User should ensure the Display dwell time is reached prior to Smart Syringe
aspiration and if needed, contact Osprey Medical to adjust dwell time to align
with user preference. Inaccurate cumulative volume may be displayed if
aspiration occurs prior to dwell time is reached.
POTENTIAL PATIENT ADVERSE EVENTS
Possible adverse effects include but are not limited to: air embolism, infection.
HOW SUPPLIED
Disposable, sterile system components have been sterilized with ethylene
oxide (EO).
STORAGE
For normal storage, the temperature should be b10°C (50°F) and +25°C
(77°F) and never 30°C (86°F).
MAINTENANCE and REPAIR
Maintenance is not required.
DISPOSAL
Discard Smart Syringe according to hospital procedures.
The Smart Syringe has been designed to comply with battery waste regulations.

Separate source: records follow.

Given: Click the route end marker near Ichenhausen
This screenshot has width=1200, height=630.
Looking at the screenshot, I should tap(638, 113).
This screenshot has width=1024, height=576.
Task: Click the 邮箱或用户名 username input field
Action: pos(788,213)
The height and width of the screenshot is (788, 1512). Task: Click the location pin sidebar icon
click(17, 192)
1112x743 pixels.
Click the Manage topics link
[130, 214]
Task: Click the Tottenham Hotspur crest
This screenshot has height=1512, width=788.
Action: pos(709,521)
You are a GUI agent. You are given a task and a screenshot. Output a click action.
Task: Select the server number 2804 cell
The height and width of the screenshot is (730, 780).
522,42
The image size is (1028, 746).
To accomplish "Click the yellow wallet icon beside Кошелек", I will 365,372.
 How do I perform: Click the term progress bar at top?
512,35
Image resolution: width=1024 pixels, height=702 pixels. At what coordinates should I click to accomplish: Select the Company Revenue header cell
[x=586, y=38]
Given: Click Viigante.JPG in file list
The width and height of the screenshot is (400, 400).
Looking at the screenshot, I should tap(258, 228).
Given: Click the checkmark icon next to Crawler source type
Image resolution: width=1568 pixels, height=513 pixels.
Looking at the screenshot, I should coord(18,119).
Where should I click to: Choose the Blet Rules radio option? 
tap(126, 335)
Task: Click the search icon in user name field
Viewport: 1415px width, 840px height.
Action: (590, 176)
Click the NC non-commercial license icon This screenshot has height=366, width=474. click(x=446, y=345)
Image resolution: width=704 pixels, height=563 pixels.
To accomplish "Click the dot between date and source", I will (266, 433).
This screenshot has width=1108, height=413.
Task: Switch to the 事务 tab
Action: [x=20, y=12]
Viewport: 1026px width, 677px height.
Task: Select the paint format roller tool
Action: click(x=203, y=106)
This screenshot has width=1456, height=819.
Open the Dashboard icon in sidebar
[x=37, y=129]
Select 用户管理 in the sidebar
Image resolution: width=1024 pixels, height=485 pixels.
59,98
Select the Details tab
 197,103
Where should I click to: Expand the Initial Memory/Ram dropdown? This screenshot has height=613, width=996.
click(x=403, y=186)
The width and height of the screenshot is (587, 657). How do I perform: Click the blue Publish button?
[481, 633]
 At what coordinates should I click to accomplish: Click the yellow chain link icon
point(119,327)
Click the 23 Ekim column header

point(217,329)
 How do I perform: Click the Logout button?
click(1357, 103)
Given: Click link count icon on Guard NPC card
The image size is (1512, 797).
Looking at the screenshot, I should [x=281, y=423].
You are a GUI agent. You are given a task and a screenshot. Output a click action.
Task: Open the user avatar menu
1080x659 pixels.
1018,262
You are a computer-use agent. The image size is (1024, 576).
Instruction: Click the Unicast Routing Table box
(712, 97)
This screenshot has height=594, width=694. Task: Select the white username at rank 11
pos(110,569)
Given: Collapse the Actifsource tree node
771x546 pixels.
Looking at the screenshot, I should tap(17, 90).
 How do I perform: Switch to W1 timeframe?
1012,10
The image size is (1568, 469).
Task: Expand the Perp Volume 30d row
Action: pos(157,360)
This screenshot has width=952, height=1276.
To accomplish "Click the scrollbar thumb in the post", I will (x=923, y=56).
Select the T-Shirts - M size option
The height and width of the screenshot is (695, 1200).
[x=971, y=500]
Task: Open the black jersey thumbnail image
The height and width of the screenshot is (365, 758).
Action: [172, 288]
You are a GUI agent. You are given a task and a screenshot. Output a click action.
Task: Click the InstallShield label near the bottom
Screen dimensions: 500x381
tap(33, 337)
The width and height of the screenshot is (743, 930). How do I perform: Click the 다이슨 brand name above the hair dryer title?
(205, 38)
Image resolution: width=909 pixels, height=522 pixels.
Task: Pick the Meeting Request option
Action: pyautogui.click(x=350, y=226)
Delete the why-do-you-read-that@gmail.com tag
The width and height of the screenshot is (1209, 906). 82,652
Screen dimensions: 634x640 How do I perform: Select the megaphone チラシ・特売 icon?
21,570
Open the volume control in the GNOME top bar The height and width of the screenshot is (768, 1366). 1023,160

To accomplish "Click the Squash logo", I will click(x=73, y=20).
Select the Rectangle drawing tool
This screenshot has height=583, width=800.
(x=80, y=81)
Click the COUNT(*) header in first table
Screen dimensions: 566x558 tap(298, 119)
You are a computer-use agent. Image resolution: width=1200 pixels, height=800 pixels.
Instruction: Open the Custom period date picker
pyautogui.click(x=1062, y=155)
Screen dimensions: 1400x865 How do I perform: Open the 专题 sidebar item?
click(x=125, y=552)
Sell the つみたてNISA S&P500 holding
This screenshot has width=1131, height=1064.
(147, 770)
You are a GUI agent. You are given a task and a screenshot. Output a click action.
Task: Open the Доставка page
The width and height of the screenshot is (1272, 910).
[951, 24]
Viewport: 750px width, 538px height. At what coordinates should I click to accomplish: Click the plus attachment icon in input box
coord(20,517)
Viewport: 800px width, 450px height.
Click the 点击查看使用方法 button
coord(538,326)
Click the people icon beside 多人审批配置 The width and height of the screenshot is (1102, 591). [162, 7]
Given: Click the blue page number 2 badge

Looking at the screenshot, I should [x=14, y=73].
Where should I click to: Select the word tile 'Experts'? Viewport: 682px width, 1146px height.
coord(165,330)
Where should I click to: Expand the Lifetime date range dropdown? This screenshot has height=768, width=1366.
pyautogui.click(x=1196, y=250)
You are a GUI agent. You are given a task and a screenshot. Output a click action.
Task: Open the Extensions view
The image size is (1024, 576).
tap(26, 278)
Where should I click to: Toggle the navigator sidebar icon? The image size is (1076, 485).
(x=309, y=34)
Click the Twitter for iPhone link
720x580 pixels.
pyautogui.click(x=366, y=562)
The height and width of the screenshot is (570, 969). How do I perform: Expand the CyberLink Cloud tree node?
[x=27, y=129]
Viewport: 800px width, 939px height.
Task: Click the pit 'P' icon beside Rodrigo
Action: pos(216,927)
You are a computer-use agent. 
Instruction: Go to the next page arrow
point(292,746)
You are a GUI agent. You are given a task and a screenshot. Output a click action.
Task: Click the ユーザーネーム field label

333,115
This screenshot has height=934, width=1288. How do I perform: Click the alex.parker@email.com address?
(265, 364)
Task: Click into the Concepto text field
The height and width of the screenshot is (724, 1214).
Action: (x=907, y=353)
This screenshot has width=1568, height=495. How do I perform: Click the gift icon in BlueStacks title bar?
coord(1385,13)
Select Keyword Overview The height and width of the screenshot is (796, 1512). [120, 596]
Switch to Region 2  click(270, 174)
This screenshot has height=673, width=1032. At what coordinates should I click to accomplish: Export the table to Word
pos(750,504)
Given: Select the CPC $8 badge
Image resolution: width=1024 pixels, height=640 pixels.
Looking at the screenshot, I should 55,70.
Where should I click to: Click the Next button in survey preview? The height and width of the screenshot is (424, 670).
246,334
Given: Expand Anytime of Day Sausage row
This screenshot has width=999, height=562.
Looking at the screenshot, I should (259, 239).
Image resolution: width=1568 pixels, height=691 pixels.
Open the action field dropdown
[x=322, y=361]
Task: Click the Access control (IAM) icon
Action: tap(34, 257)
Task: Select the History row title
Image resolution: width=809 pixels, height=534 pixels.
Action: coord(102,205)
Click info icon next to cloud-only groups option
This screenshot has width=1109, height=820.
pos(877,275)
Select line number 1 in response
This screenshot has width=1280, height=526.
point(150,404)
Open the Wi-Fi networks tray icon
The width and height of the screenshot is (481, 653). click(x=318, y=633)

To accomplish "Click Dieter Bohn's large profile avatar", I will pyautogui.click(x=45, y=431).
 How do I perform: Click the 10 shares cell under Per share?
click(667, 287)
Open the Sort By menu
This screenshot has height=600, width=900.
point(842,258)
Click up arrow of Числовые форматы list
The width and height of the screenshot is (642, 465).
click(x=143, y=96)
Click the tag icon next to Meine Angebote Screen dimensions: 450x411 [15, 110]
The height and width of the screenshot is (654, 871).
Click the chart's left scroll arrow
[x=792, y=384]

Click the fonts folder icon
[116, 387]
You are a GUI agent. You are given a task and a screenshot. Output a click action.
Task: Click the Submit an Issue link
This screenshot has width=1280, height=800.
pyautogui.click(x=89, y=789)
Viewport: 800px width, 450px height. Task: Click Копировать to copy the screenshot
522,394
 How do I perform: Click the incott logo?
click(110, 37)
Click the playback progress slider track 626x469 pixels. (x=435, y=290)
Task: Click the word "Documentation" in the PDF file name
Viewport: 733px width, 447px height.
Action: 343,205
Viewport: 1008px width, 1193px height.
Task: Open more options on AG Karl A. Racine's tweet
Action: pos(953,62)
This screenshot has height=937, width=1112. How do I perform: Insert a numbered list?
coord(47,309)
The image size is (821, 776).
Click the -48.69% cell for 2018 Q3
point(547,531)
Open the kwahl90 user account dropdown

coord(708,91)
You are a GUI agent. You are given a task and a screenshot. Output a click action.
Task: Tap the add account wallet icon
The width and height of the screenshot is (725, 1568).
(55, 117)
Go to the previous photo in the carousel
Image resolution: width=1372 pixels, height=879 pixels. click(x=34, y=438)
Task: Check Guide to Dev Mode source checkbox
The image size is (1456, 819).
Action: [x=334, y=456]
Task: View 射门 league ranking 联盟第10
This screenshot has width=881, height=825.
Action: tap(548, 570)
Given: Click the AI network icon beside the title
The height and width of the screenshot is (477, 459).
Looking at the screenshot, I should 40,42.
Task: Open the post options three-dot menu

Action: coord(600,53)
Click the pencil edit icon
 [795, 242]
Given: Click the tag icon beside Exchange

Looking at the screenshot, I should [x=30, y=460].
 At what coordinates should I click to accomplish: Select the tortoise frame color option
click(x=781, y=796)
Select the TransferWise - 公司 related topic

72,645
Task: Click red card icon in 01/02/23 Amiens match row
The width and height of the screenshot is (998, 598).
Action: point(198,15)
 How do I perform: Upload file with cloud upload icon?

At the end of device use, the alkaline batteries are inside an infected medical
device. In this instance, the Batteries Directive (2006/66/EC), the WEEE
Directive and Federal Law DO NOT apply to the collection or waste treatment of
the alkaline battery.
Follow local governing ordinances regarding disposal. Do not incinerate as the
enclosed batteries may explode at excessive temperatures.
OPERATING CONDITIONS
The system is intended to be used in a standard hospital Cath lab environment
under the following conditions:
Temperature: 10°C to 27°C (50°F to 80°F)
Relative humidity 0% to 85%, noncondensing
Pressure = 60 kPa to 106 kPa
The system is not intended be used near active high frequency surgical
equipment where the intensity of electromagnetic disturbances is high.
MRI SAFTEY INFORMATION
The Smart Syringe is MR UNSAFE. Keep it outside the MRI Scanner room.
MASS of DEVICES
Smart Syringe
44g
PHYSICIAN TRAINING INFORMATION
Qualified physicians should be knowledgeable with Cath lab procedures,
techniques and contrast media usage.